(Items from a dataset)
________________
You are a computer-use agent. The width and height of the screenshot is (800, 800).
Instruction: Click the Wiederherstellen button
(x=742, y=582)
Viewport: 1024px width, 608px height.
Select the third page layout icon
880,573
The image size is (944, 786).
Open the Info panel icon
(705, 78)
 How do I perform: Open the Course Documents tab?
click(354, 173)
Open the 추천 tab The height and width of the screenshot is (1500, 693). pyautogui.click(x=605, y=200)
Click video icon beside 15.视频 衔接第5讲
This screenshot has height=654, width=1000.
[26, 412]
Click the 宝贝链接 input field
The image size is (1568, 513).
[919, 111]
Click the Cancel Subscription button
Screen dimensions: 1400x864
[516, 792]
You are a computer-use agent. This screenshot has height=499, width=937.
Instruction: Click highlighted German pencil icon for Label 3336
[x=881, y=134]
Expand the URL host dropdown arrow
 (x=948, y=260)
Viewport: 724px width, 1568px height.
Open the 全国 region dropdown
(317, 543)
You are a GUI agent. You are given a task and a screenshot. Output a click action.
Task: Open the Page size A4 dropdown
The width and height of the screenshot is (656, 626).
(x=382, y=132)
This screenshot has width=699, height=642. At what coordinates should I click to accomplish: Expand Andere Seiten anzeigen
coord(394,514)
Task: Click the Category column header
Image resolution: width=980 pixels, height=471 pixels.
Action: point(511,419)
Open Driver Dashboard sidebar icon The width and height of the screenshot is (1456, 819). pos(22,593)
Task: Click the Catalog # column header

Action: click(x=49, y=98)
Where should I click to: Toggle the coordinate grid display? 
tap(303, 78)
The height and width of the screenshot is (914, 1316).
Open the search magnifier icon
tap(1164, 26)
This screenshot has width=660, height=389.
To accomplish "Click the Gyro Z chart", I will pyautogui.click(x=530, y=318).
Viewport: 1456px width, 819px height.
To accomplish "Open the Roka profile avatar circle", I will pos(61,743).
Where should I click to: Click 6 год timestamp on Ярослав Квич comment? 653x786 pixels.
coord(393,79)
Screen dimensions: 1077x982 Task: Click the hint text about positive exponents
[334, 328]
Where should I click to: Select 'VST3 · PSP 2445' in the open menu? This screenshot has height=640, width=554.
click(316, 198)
________________
> _Set exercise_
Count the lines in the data above that contain the word "agent". Give only the number.

> _Correct output_
3